Reputation: 852
This question is kind of related to my other question Hadoop handling data skew in reducer. However, I would like to ask if there are some configuration settings available so that if say the max reducer memory is reached then spawn off a new reducer on another datanode with the remaining data in context ? Or maybe even on the same datanode so that say some x records off the context are read in the reduce method upto some limit and then the remaining are read off in a new reducer ?
Upvotes: 0
Views: 308
Reputation: 3173
It is not possible to spawn a new auxiliary reducer to balance the load on the job run.
Rather you could thing of picking another key element from your records which will help in shuffling the data even across the reducers.
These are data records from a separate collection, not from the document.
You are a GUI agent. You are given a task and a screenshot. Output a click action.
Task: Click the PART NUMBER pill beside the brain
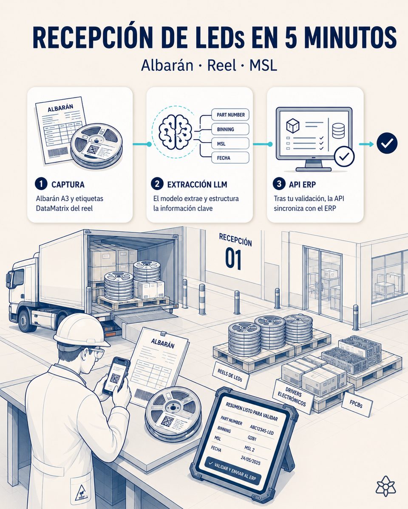pos(230,115)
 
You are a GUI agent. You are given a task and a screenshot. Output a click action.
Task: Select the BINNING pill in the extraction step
pos(230,129)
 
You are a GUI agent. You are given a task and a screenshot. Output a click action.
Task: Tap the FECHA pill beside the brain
pos(230,158)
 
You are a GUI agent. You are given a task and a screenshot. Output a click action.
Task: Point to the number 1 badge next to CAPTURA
pos(41,184)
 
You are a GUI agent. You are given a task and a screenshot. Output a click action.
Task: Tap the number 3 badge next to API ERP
pos(279,184)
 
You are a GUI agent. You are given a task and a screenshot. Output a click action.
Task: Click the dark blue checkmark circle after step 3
pos(387,143)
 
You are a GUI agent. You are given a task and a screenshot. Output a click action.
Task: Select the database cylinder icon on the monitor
pos(339,131)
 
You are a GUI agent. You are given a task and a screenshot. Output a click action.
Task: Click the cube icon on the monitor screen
pos(293,126)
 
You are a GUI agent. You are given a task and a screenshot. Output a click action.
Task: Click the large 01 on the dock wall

Else as a option, you could expand the existing reducer's memory settings to accommodate more shuffled records and to get the sorting/merging done quicker. Please refer the below properties,
mapreduce.reduce.memory.mb
mapreduce.reduce.java.opts
mapreduce.reduce.merge.inmem.threshold
mapreduce.reduce.shuffle.input.buffer.percent
mapreduce.reduce.shuffle.merge.percent
mapreduce.reduce.input.buffer.percent
I could remember, there was a extended mapreduce library, skewtune, written to load balance the data skew during the course of job run. But I never experimented this, kindly check if it is helpful.
Upvotes: 1
Reputation: 2221
You could try out a combiner that would reduce the work load of a single reducer handling more key,value pairs by doing a possible aggregation before it goes through to the reducer. If you are doing a join then you could try out skewed join
in Pig. It involves 2 MR jobs.In first MR it does a sampling on one input and if it finds a key which is skewed so much so that it is able to fit into memory, it splits that key into more than one reducers. For the other records than the one identified in the sample it does a default join. For the skewed input it duplicates the input and sends it to both reducers.
Upvotes: 1
Reputation: 1496
That is not possible. The number of reducers is fixed in the Driver configuration.
Upvotes: 0